El saldo de víctimas por el descarrilamiento del tren de alta velocidad ocurrido el domingo en la provincia de Córdoba ascendió ayer a 40 fallecidos. Además, 37 personas continúan desaparecidas, y se teme que estén atrapadas entre los vagones siniestrados. En total, 121 pasajeros resultaron heridos, de los cuales 41 permanecen hospitalizados, la mayoría en estado de extrema gravedad.
Las investigaciones iniciales apuntan a una rotura en la soldadura de la vía férrea como posible causa del accidente, lo que indicaría un problema en la infraestructura y no un fallo humano ni un desperfecto del tren, que pertenece a la empresa italiana Iryo, según informaron las autoridades.
El incidente constituye el peor accidente en la historia del transporte de alta velocidad en España y ha generado consternación entre la población y las autoridades. “La cifra de fallecidos es más que probable que aumente”, lamentó el presidente de la Junta de Andalucía, José Manuel Moreno Bonilla.
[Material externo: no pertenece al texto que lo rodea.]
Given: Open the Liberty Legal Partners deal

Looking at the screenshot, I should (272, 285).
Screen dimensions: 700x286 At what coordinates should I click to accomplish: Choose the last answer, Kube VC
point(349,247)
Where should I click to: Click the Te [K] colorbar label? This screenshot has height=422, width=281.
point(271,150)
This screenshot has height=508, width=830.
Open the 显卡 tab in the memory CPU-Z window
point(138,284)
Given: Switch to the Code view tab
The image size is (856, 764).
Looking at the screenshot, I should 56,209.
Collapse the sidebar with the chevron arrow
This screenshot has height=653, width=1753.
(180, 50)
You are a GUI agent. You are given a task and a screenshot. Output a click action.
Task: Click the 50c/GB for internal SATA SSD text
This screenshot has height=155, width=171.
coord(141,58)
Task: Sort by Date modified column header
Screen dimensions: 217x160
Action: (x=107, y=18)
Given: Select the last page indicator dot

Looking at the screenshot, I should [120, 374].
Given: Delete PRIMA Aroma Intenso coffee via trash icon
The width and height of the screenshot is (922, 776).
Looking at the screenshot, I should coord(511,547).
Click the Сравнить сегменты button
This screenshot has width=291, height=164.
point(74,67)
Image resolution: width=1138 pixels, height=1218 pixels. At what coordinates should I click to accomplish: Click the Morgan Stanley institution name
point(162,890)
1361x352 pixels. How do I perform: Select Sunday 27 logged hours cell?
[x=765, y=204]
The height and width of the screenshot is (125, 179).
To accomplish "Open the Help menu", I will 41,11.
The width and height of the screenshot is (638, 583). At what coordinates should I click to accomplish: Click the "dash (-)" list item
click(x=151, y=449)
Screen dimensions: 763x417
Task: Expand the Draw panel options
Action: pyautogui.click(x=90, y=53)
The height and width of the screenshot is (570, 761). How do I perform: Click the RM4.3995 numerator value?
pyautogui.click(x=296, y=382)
Este sistema ferroviario conecta algunas de las principales ciudades del país —como Madrid, Barcelona, Sevilla, Córdoba, Málaga, Zaragoza, Santiago de Compostela y Valladolid— y transporta más de 40 millones de pasajeros al año.
El ministro de Transportes del gobierno español, el socialista Óscar Puente, señaló que aún se desconocen los motivos del accidente, aunque destacó que “es raro”, dado que ocurrió en una recta con las vías prácticamente nuevas y que el tren fue inspeccionado apenas hace cuatro días. Por su parte, el presidente de Renfe, Álvaro Fernández, reconoció que “es prematuro conocer las causas del descarrilamiento”.
Desde el ministerio de Transportes se informó que se identificó una rotura en la soldadura de la vía en el kilómetro 318.7, a la altura de Adamuz (Córdoba), y que esta podría ser la causa del accidente. Previamente, se habían difundido videos que mostraban vibraciones en los trenes al pasar por esa zona, observaciones que ya habían sido reportadas por los maquinistas.
Entre los pasajeros afectados se encuentra el periodista de Radio Nacional de España Salvador Jiménez, quien relató: “Nadie nos informa. ADIF (Administrador de Infraestructuras Ferroviarias) no se ha puesto en contacto con nosotros y tienen el teléfono de todo el pasaje. (…) Íbamos preguntando a los guardias civiles todo el camino al salir del tren ‘por dónde tenemos que ir, por dónde tenemos que ir’”.
Desde México, la Secretaría de Relaciones Exteriores expresó sus condolencias al pueblo y gobierno de España “por la irreparable pérdida de vidas humanas” y deseó pronta recuperación a los heridos. Hasta el momento, no se reporta que haya mexicanos afectados por el accidente.